The upturn in global economic growth has presented a number of challenges, namely - the dislocation of supply chains, labour shortages, higher inflation and the end to an era of ultra-low interest rates. These will all have profound implications to investors capital allocation decisions. Global institutional investment portfolios currently show an average allocation of 10.7% to real estate a figure expected to rise to 11% in 20221. This annual increase of 0.3% represents an additional $80-$120bn of capital to be deployed to real estate globally. During the last decade institutional portfolios have been under-allocated to real estate due to stronger return expectations in other asset classes and a lack of institutional grade stock in gateway cities.
In our recently conducted Capital Tracker Survey we asked global investors about their intention to invest in London offices in 2022. This revealed a targeted capital allocation of £48.1bn, up from £46.0bn in 2021. The change was driven by large rises in target allocations from US and European investors and a fall from the Greater China region. There is clearly very strong appetite to invest to London offices, however, opportunities to invest are affected by limited availability of institutional quality assets. This weight of capital combined with well-functioning debt markets provides the basis for financing the redevelopment of the built environment that is underpinned by sustainability goals.
2. The role of ESG in attracting capital
London can already demonstrate to global investors progress toward becoming a more sustainable city. Our research on sustainable cities, where we computed ‘sustainability scores’ based on carbon reduction criteria across 286 cities globally showed London is the highest ranked green city followed by Paris, New York, Seoul and Tokyo. Developers and landlords in London have made considerable strides in integrating sustainability practices during the life cycle of a building. This is illustrated by the number of buildings in London which have achieved a BREEAM rating of Good or above – 1078 office buildings. This is more than twice the number in Paris the next largest gateway city. In addition, London has more office buildings rated ‘Excellent’ than Paris has rated ‘Good’ or above. Our recently released Active Capital Report demonstrated office buildings in London with an ‘Excellent’ rating have achieved a ‘green’ sales premium of 10.5% compared to equivalent unrated buildings and a 10.1% premium where the BREEAM rating was ‘Very Good’.

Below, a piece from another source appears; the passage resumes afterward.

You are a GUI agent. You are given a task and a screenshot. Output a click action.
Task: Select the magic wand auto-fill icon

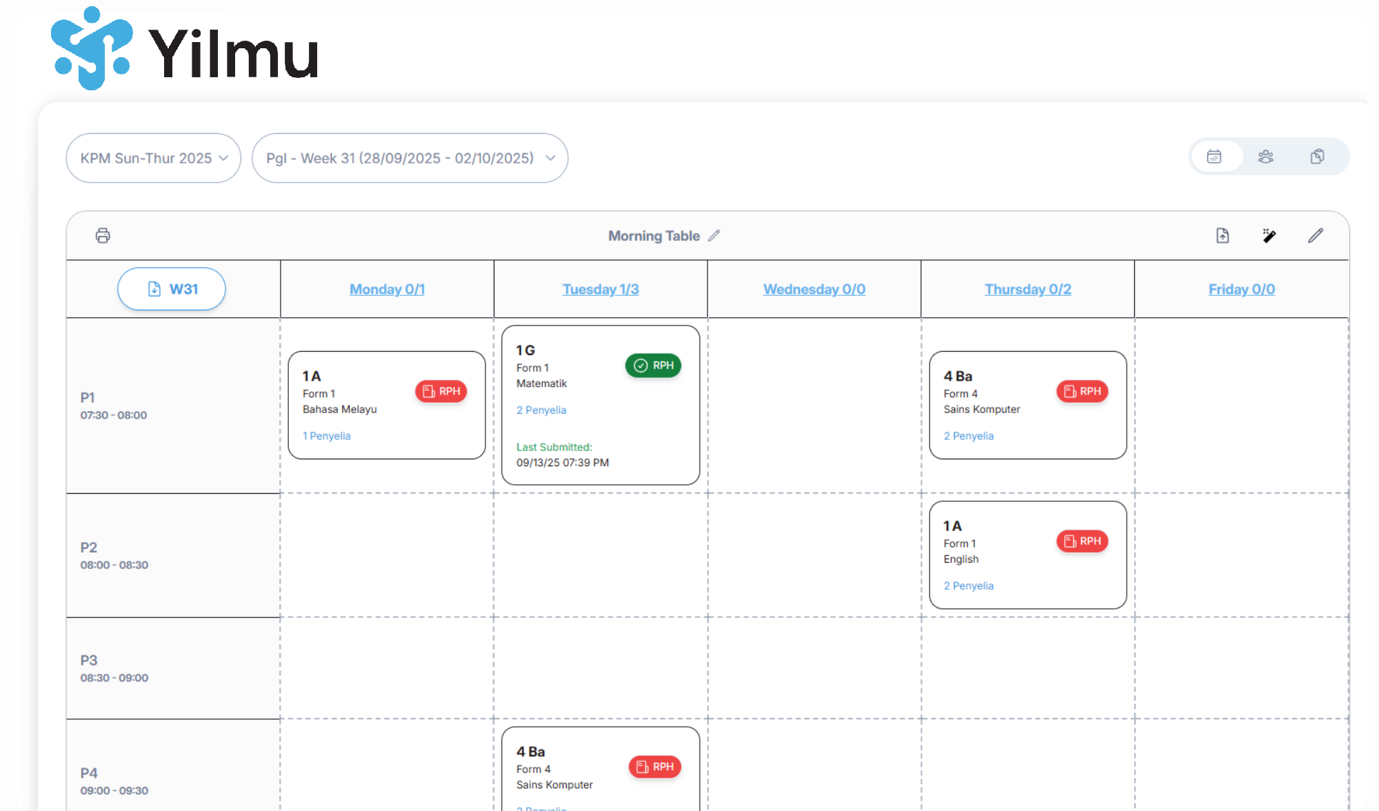[1269, 235]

3. Innovation hubs attracting increasing levels of capital
The importance of high-quality academic institutions in London and proximity to Oxford and Cambridge Universities as led to the creation of innovation districts and vibrant new office submarkets in White City, Kings Cross and the Southbank. The regeneration of these locations and the bespoke curation of real estate uses and the public realm creates a sustainably led ecosystem in which knowledge based industries are able to monetise cutting edge research. For financially constrained local authorities it grows their revenues and provides communities with opportunities to upskill and develop careers in future growth sectors such as life sciences, health and Ed Tech.
1. Cornell University and Hodes & Well Associates 2021 global real estate investment allocations survey.